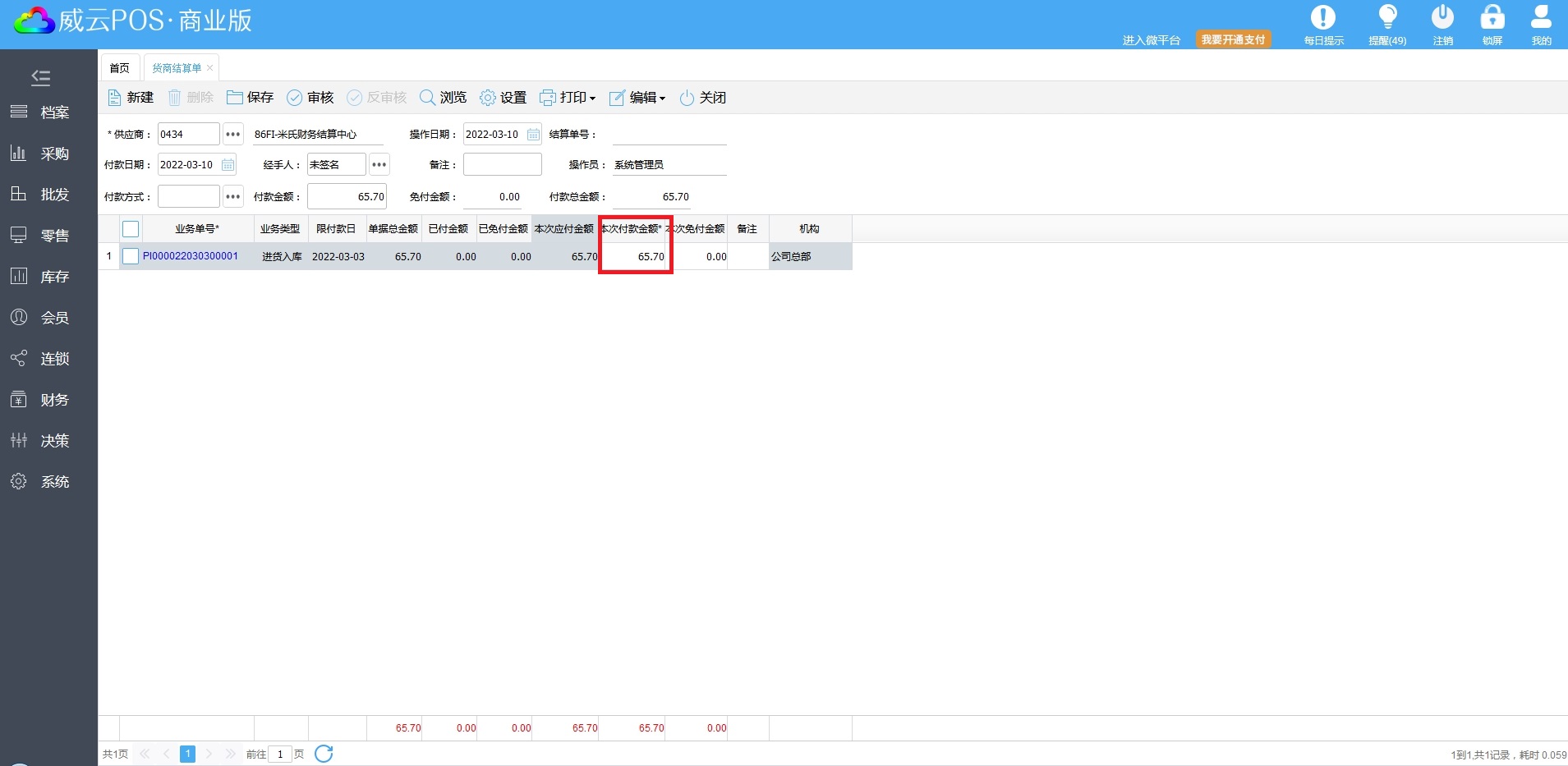Collapse the left sidebar menu icon

(x=40, y=77)
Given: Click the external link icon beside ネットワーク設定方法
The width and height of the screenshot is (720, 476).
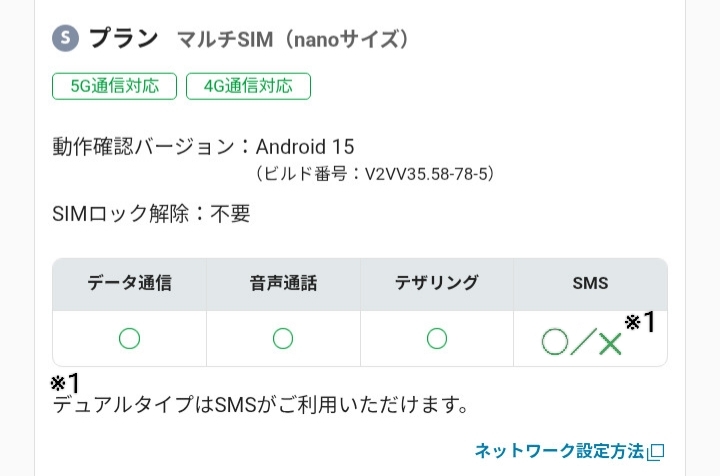Looking at the screenshot, I should tap(656, 451).
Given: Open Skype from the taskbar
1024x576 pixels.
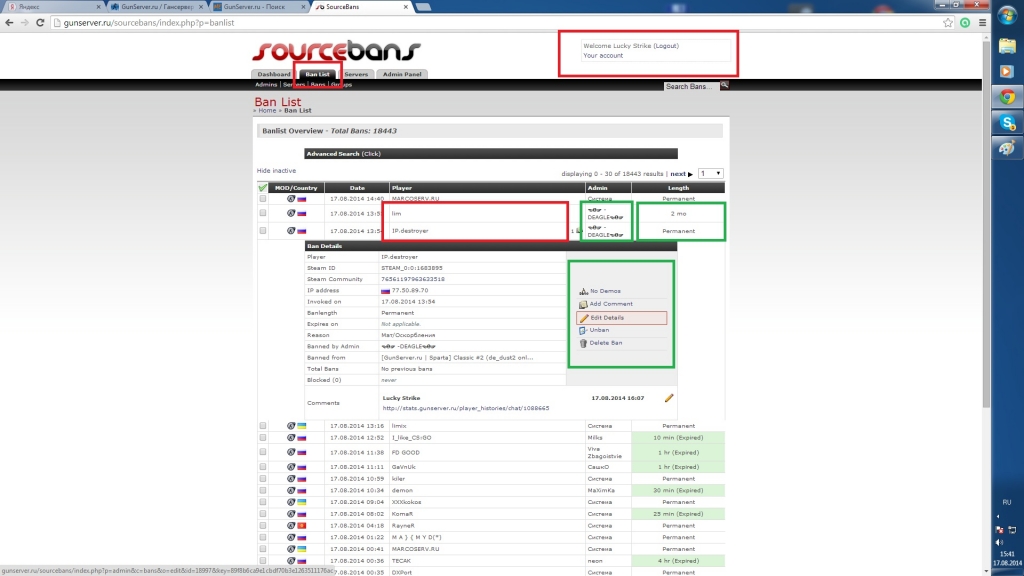Looking at the screenshot, I should pos(1008,122).

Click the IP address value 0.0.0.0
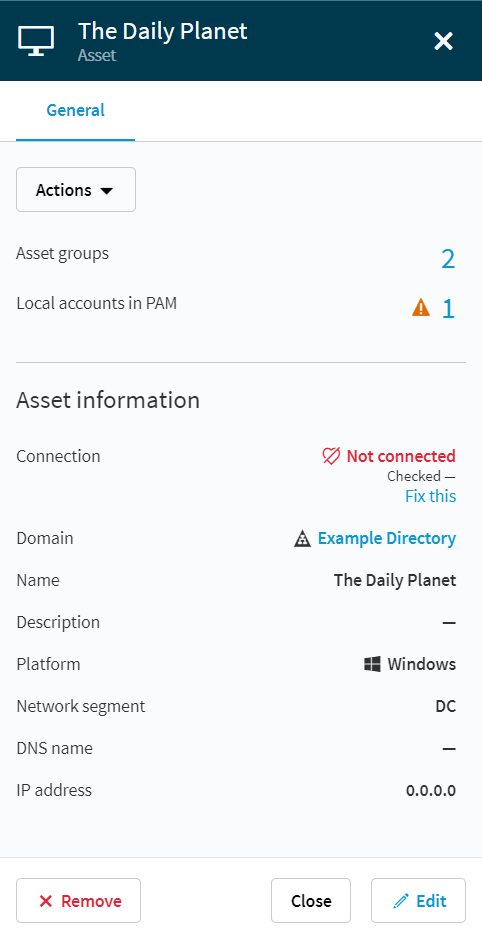(x=431, y=790)
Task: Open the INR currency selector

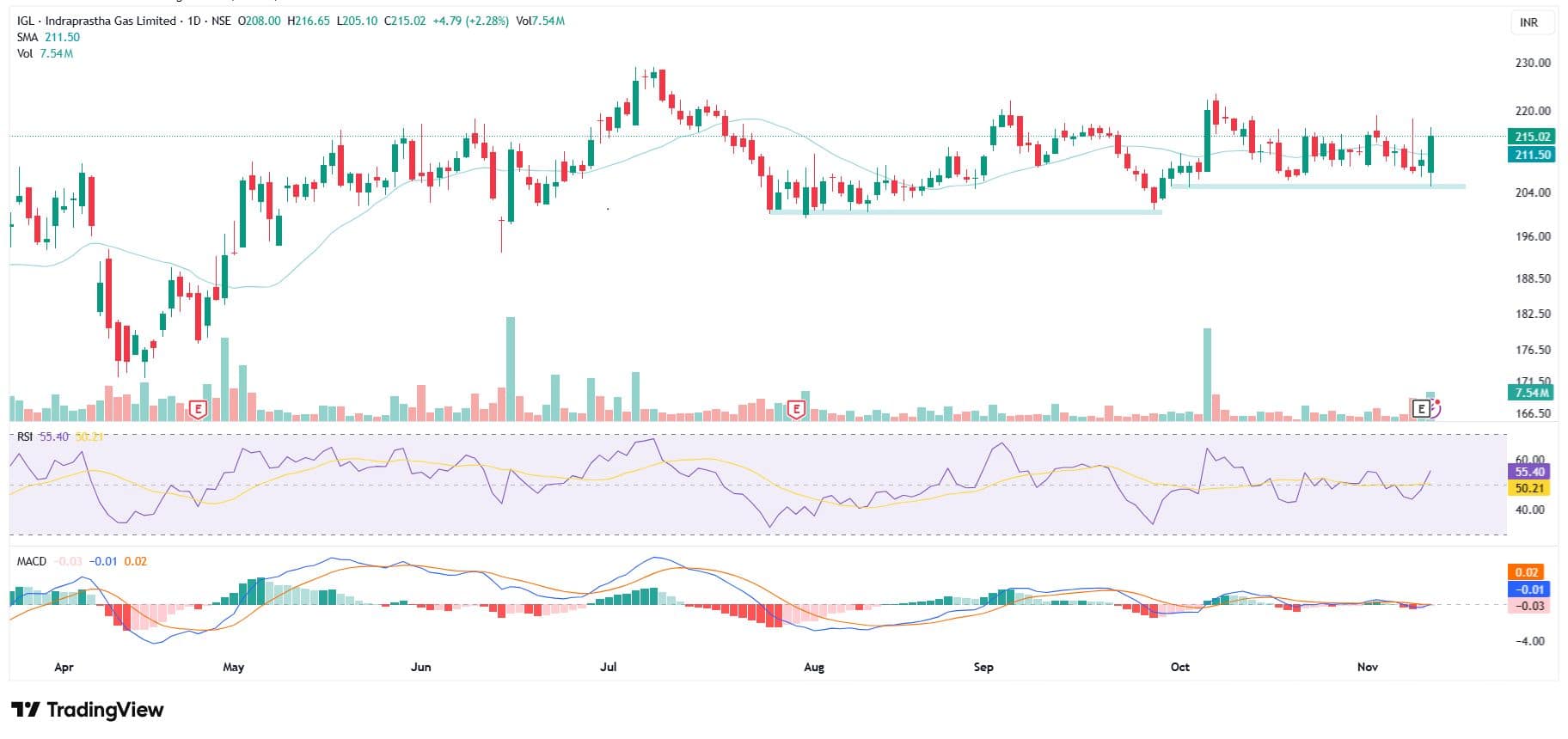Action: pos(1529,22)
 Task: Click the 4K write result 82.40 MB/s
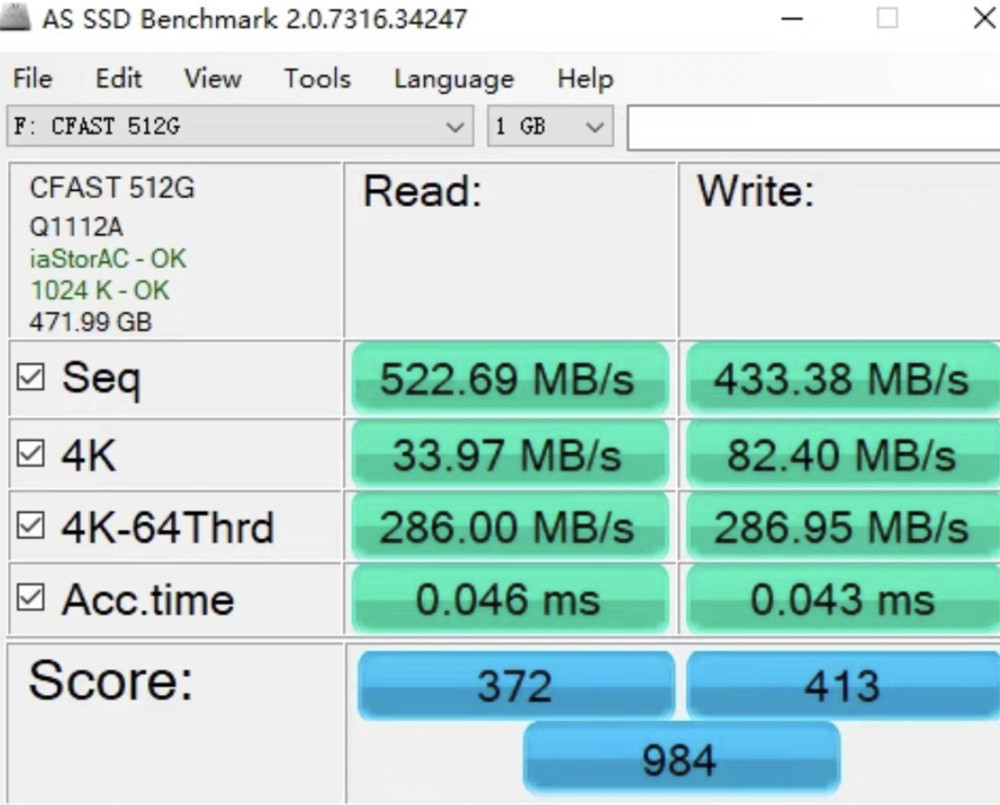point(842,455)
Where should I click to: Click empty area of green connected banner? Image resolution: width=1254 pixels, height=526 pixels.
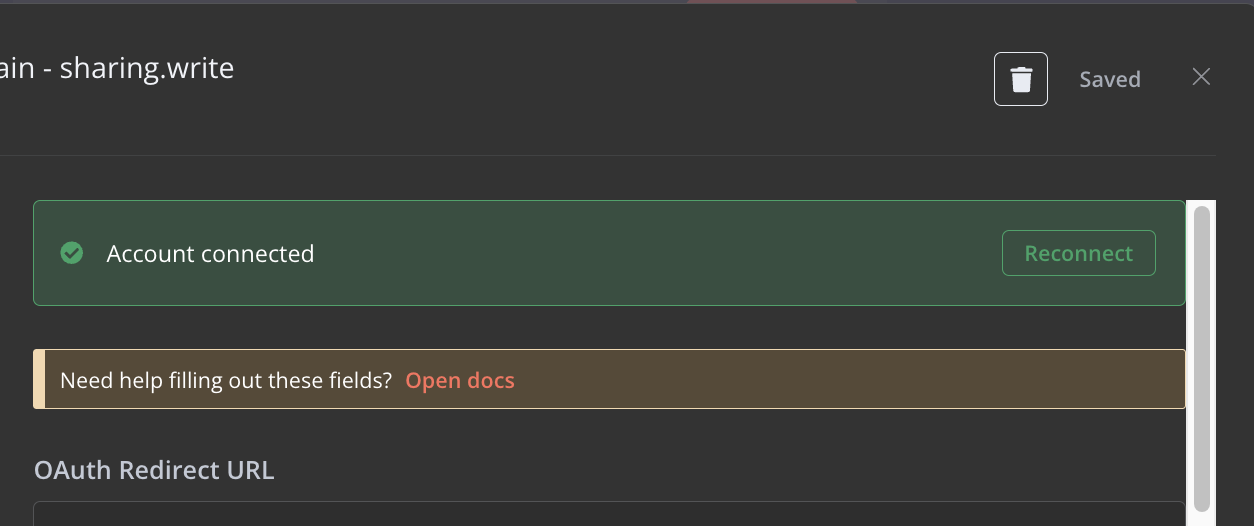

● The problem: All lines from the one containing "Given: Click the" through the final line of the entries above are to be copied exactly; the pictures are not.

● Task solution:
Given: Click the external link icon beside ネットワーク設定方法
The width and height of the screenshot is (720, 476).
Looking at the screenshot, I should tap(656, 451).
Given: Open Skype from the taskbar
1024x576 pixels.
Looking at the screenshot, I should pos(1008,122).

Click the IP address value 0.0.0.0
(x=431, y=790)
Task: Open the INR currency selector

Action: pos(1529,22)
 Task: Click the 4K write result 82.40 MB/s
point(842,455)
Where should I click to: Click empty area of green connected banner? Image resolution: width=1254 pixels, height=526 pixels.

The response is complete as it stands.